A ASSEMBLEIA LEGISLATIVA DO ESTADO DO RIO DE JANEIRO

D E C R E T A:

Art. 1º Esta Lei estabelece normas suplementares de fiscalização financeira, com fundamento na competência constitucional de controle externo por parte do Poder Legislativo, determinando a obrigatoriedade da declaração de bens e rendas para o exercício de cargos, empregos e funções dos seguintes poderes e instituições:

I – Poder Legislativo;

II – Poder Executivo;

III – Poder Judiciário;

IV – Ministério Público Estadual e

V – Defensoria Pública.

Art. 2º É obrigatória a apresentação de declaração de bens, com indicação das fontes de renda, no momento da posse ou, inexistindo esta, na entrada em exercício de cargo, emprego ou função, bem como no final de cada exercício financeiro, no término da gestão ou mandato e nas hipóteses de exoneração, renúncia ou afastamento definitivo, por parte das autoridades e servidores públicos adiante indicados:

I – Deputado;

II – Conselheiro do Tribunal de Contas do Estado;


III – Governador;

IV – Vice-Governador;

V – Secretário de Estado;

VI – Presidente de Autarquia, Fundação, de Agência Reguladora e seus Conselheiros;

VII – Delegado de Polícia;

VIII – Oficial Superior da Polícia Militar;

IX – Oficial Superior do Corpo de Bombeiros;

X – Fiscais de Rendas, bem como outros servidores com atribuição de fiscalização;

XI – Desembargador;

XII – Juiz de Direito;

XIII – Procurador da Assembleia Legislativa;

XIV – Procurador do Estado;

XV – Procurador do Tribunal de Contas;

XVI – Procurador do Ministério Público Especial;

XVII – Procurador de Justiça;

XVIII – Promotor de Justiça;

XIX – Defensor Público e

XX – Todos quantos exerçam cargos, empregos ou funções de confiança, na administração direta, indireta e fundacional dos seguintes poderes e instituições:

a) Poder Legislativo;

b) Poder Executivo;

c) Poder Judiciário;

d) Ministério Público Estadual;

e) Defensoria Pública.

§ 1º A declaração de bens e rendas será transcrita em livro próprio de cada órgão e assinada pelo declarante.

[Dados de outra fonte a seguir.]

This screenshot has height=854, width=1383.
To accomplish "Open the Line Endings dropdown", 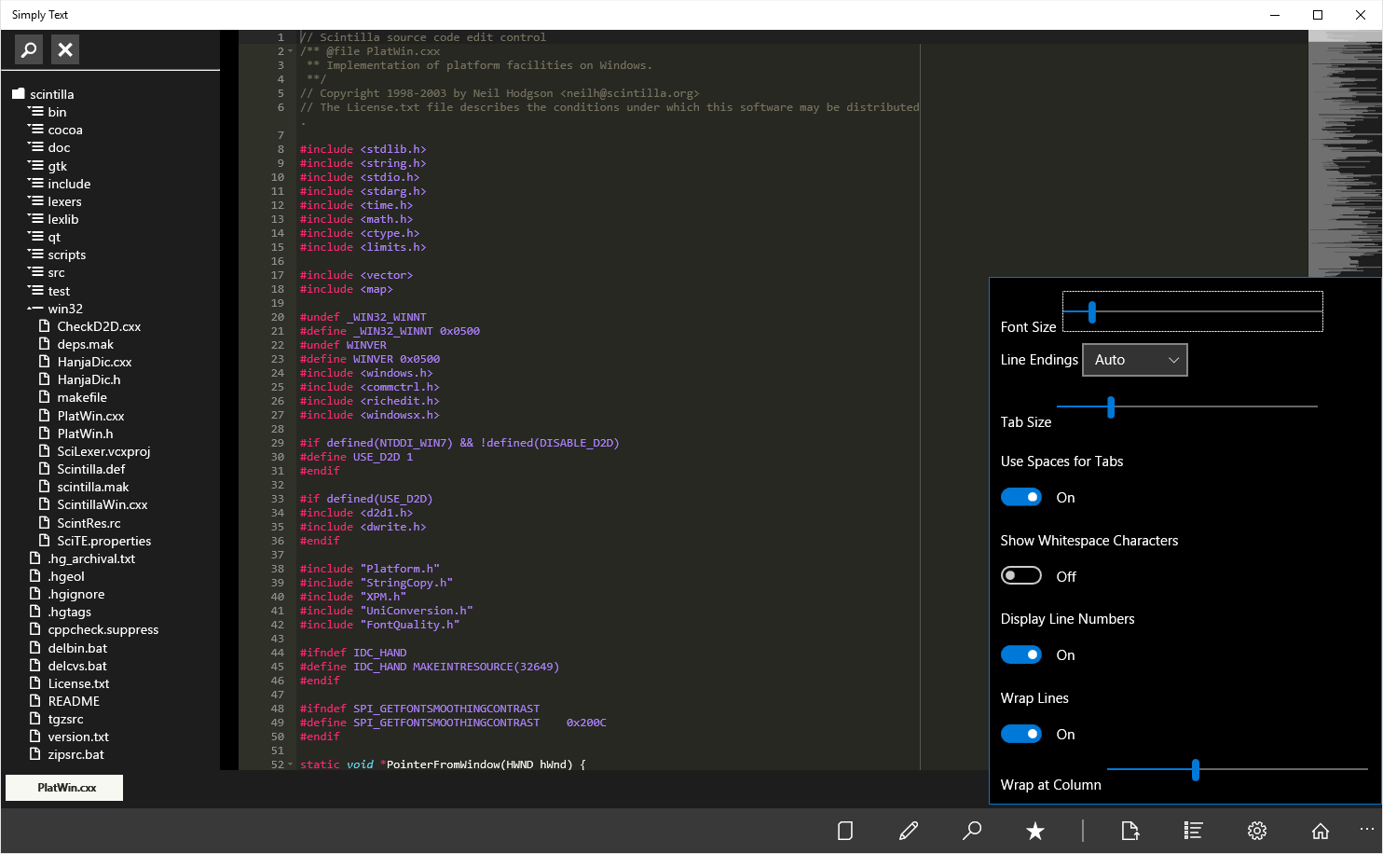I will point(1134,360).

§ 2º O declarante remeterá, incontinenti, uma cópia da declaração à Assembleia Legislativa do Estado do Rio de Janeiro, para o fim de esta:

I – manter registro próprio dos bens e rendas do patrimônio privado de autoridades públicas;

II – adotar as providências inerentes às suas atribuições e, se for o caso, representar ao Poder competente sobre irregularidades ou abusos apurados;

III – publicar, periodicamente, no Diário Oficial, por extrato, dados e elementos constantes da declaração

IV – fornecer certidões e informações requeridas por qualquer cidadão, para propor ação popular que vise anular ato lesivo ao patrimônio público ou à moralidade administrativa, na forma da Lei.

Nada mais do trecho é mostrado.